• **TEXTO DE REFERENCIA**
Barcelona, día tres después del referéndum. Y Carmen que a sus 55 años no puede entender que para protestar contra la violencia policial ella tenga que quedarse sin la cita que lleva esperando varias semanas. A las puertas del centro médico, en la zona alta de Barcelona, una señora espera el traslado en ambulancia desde su casa. Lo que en un día normal dura veinte minutos, hoy se alarga varias horas. “Algunas personas mayores no han podido salir de casa”, recuerda a Carmen, que mira incrédula el volante de su nueva cita para el médico. Dos semanas más de espera.
Son las nueve de la mañana y la Ciudad Condal amanece tranquila. El pequeño comercio ha seguido en masa el paro convocado por las principales plataformas pro independencia y las secciones catalanas de los sindicatos nacionales, pero en la calle la ciudad no ha parado. La actividad recuerda a la de cualquier fin de semana, con pequeños atascos en las principales arterias a pie de asfalto y las grandes tiendas abiertas sin problemas cual lucernarios. En la calle, un cuentagotas de esteladas encara el camino a Plaza Universitat, donde se prevé una de las congregaciones más multitudinarias.

• **DATOS PROPORCIONADOS**
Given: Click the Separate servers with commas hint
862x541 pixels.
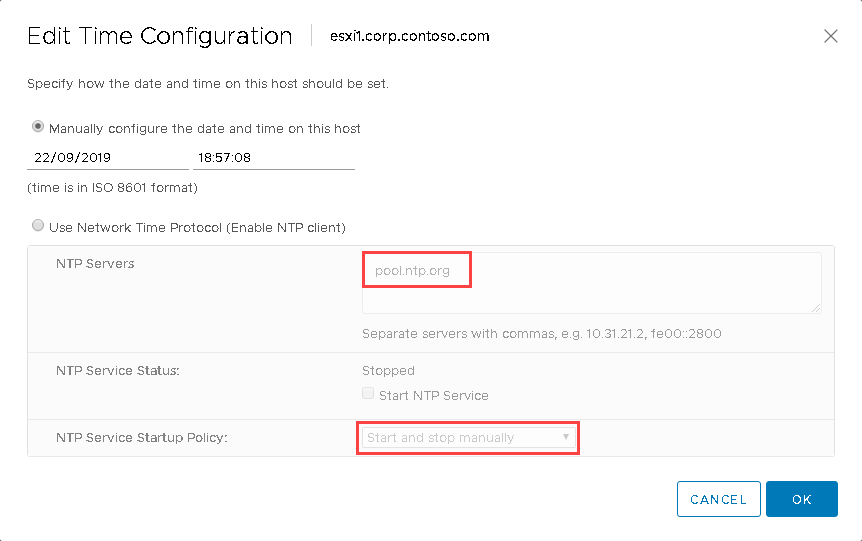Looking at the screenshot, I should (541, 334).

• **INSTRUCCIONES DE TRABAJO**
[A] Copia del texto sobre Barcelona tras el referéndum el fragmento que empieza con las palabras "Barcelona, día tres" y termina con "más de espera.".
[B] Traduce al inglés esta oración del texto sobre Barcelona tras el referéndum: "Son las nueve de la mañana y la Ciudad Condal amanece tranquila."

• **RESULTADOS DEL EJERCICIO**
[A]
Barcelona, día tres después del referéndum. Y Carmen que a sus 55 años no puede entender que para protestar contra la violencia policial ella tenga que quedarse sin la cita que lleva esperando varias semanas. A las puertas del centro médico, en la zona alta de Barcelona, una señora espera el traslado en ambulancia desde su casa. Lo que en un día normal dura veinte minutos, hoy se alarga varias horas. “Algunas personas mayores no han podido salir de casa”, recuerda a Carmen, que mira incrédula el volante de su nueva cita para el médico. Dos semanas más de espera.

[B] It is nine o'clock in the morning, and the City of Counts wakes up calm.